Dasht-e-Tanhai (The Desert of my Solitude) is one of my favorite poems. It was written by the great Urdu poet Faiz Ahmed Faiz. I translated the poem in English more than a decade ago, in 2009. This year I took a recording of that translation and the original Urdu poem to Darien Lamen, a genius at sound design (and much else), and together we created the soundscape for Dasht-e-Tanhai. I wrote about the poem, my translation, and our collab in this piece. The audio and text were published today in The Markaz Review. This is the kind of work I love. Pls read the piece but most of all, listen to Dasht-e-Tanhai here.
“To me it’s a love poem brimming with scents, sounds, landscapes, and textures. It speaks to movement and physical phenomena, to disconnection and union. Perhaps to the cyclical nature of life itself. Faiz wrote the poem while in prison, from a place of sensory deprivation and seclusion, and therefore all the physical world’s vividness and intensity are contained in his words. The poem demands more coloring in, more relief than words on a page.

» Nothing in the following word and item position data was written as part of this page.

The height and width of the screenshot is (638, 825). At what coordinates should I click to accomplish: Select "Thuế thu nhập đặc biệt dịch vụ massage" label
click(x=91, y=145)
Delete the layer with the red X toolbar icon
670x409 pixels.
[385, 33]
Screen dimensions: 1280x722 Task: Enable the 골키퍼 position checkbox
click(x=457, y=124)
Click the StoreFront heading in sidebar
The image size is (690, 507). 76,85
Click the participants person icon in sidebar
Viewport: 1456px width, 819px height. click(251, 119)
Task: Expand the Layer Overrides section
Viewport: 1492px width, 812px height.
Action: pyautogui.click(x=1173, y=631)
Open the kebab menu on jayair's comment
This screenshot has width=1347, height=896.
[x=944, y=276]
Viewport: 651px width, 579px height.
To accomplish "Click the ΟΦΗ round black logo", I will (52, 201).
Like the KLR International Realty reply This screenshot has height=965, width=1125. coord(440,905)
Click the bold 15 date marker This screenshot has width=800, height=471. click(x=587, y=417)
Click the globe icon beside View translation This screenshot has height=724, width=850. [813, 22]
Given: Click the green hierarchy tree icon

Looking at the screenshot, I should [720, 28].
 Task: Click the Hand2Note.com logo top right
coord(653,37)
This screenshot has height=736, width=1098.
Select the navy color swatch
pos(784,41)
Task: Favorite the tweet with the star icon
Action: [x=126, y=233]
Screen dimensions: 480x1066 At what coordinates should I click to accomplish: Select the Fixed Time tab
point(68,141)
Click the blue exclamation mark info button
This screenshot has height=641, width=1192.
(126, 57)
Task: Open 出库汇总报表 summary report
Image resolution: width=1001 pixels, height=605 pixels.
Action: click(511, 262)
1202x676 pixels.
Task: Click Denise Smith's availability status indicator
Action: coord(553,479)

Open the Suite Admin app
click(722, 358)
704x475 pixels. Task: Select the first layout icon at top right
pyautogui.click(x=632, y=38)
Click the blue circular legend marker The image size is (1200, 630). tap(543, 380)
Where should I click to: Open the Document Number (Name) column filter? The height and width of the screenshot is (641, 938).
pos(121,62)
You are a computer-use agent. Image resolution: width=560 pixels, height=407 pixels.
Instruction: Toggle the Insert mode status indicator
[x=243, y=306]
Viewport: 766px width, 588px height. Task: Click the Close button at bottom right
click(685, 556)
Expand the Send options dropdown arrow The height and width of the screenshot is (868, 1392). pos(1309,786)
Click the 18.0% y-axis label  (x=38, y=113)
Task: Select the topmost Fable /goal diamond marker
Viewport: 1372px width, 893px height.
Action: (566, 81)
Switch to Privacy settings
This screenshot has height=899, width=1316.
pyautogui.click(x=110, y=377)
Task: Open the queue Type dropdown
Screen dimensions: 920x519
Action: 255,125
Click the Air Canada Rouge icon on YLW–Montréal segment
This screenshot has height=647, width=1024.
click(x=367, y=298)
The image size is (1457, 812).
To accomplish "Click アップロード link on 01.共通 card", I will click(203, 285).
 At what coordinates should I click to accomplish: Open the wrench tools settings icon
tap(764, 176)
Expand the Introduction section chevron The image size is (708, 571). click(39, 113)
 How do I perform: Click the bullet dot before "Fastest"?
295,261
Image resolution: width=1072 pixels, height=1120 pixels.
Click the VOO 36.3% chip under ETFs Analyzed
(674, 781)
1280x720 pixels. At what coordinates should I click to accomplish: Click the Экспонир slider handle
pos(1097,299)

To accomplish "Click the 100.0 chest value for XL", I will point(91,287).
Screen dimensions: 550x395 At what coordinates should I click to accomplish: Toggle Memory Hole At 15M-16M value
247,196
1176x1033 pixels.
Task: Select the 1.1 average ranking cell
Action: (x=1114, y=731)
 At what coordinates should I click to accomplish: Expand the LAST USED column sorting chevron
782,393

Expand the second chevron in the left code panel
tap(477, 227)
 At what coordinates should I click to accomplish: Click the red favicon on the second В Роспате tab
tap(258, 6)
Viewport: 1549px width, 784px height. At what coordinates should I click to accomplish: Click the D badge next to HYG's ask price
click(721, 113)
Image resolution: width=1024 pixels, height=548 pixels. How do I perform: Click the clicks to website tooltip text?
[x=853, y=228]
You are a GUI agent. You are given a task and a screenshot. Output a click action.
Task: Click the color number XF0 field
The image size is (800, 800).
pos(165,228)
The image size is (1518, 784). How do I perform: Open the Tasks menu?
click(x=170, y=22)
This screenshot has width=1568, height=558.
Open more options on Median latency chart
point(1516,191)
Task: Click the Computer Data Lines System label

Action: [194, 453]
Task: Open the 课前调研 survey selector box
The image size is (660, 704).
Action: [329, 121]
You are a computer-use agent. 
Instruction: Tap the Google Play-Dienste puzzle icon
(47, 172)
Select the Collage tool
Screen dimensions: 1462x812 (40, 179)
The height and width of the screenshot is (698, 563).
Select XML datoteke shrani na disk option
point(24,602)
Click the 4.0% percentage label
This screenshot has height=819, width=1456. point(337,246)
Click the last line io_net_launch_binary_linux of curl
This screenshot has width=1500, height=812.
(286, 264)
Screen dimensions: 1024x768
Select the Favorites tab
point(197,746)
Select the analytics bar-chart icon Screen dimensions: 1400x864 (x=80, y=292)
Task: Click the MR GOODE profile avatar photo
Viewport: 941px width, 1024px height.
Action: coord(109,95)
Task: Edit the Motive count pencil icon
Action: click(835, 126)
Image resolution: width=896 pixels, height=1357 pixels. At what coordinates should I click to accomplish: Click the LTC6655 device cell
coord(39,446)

[…] For me personally, as someone who is permanently déracinée, who lives in between homes and languages, and feels a particular ache for Pakistan, Faiz’s words of love and wistfulness set off untold emotions. I tried to read Dasht-e-Tanhai in Urdu at the Spirit Room, in Rochester, New York, in 2018. I could see my parents and husband in the audience. The import of releasing Urdu poetry into a wintry space, a world away from the fragrant jasmine Faiz describes, overwhelmed me. This recording is a way to be able to say all the words, finally.”